Emergono tratti più o meno nascosti di quei metodi, come la volontà di giocare amichevoli solo all’estero, oppure di vietare i cibi italiani durante le trasferte perché «noi rispettiamo tutto dell’avversario, compresa la sua cucina». Del resto, come racconta Zorzi, il ct Velasco strigliava i giocatori sostenendo che «se non riuscite a vincere perché vi mancano gli spaghetti, come farete a vincere quando gli avversari giocheranno bene a pallavolo?».

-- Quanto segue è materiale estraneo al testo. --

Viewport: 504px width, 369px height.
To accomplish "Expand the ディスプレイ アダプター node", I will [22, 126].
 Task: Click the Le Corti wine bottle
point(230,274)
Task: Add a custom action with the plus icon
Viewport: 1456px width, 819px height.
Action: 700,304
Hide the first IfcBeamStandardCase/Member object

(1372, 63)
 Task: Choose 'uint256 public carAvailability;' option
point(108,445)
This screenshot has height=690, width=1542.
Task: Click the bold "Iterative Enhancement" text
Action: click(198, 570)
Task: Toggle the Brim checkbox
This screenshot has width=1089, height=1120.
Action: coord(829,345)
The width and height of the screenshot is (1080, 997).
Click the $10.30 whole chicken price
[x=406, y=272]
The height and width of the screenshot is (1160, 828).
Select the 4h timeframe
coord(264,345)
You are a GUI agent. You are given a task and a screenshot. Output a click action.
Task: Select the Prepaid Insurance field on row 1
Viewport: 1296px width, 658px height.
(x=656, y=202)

Adattamento, sacrificio, coesione. Tutto ha inizio nel 1989, un anno dopo la deludente spedizione ai Giochi olimpici di Seul: Velasco venne chiamato sulla panchina della nazionale dopo aver vinto quattro scudetti consecutivi con la Panini Modena imprimendo immediatamente una svolta al movimento. Europei in Svezia, poi Mondiali in Brasile con la schiacciata decisiva di Bernardi, finale persa agli Europei del 1991. Nel giro di pochi anni una nazionale senza una solida esperienza di primo piano alle spalle spezzava lo strapotere delle nazionali dell’est socialista e sbaragliava le sudamericane e centramericane.
Le star
Un crescendo che trasformò i pallavolisti nostrani in autentiche star, tra ospitate televisive da Baudo e Chiambretti, copertine dei rotocalchi, folle di fan ad attenderli negli aeroporti. Quella nazionale, sintetizza il giornalista emiliano Leo Turrini (di fatto unica concessione al mondo esterno tra gli intervistati), mise in atto «una rivoluzione epocale nel giro di poche settimane dimostrando che la pallavolo aveva tutto per essere lo sport delle famiglie».
E non solo delle famiglie, ma anche delle aziende; il docu-film aiuta, infatti, anche a disegnare la geografia culturale ed economica del volley nazionale di quegli anni, dall’asse Parma-Modena-Ravenna fino a Treviso e Milano, con l’ingresso di grandi gruppi economici come Fininvest, Benetton, Ferruzzi e la pallavolo che diventava «terreno di contesa tra i grandi ricchi italiani che si sfidano anche nei palazzetti».
Una celebrità improvvisa che segna anche i primi scricchiolii nella nazionale, di cui le cocenti sconfitte con l’Olanda nelle olimpiadi del ’92 (ai quarti) e del ’96 finiscono per rappresentare il “difetto” irrisolto di un’epopea senza eguali, la ferita di un eroe collettivo altrimenti invincibile. Come ha scritto Giuseppe Pastore nel libro La squadra che sogna, una sorta di romanzo di quella nazionale e di quella generazione, «la squadra più forte del volley ha conosciuto – e per due volte – l’asprissimo, insopportabile, irresistibile sapore della sconfitta. È per questo che siamo stati la squadra perfetta».
E l’oro di domenica scorsa è il risarcimento per Velasco, per Bernardi al suo fianco in panchina e per tutto quel popolo di appassionati che, come la generazione degli anni Novanta, non ha mai smesso di sognare.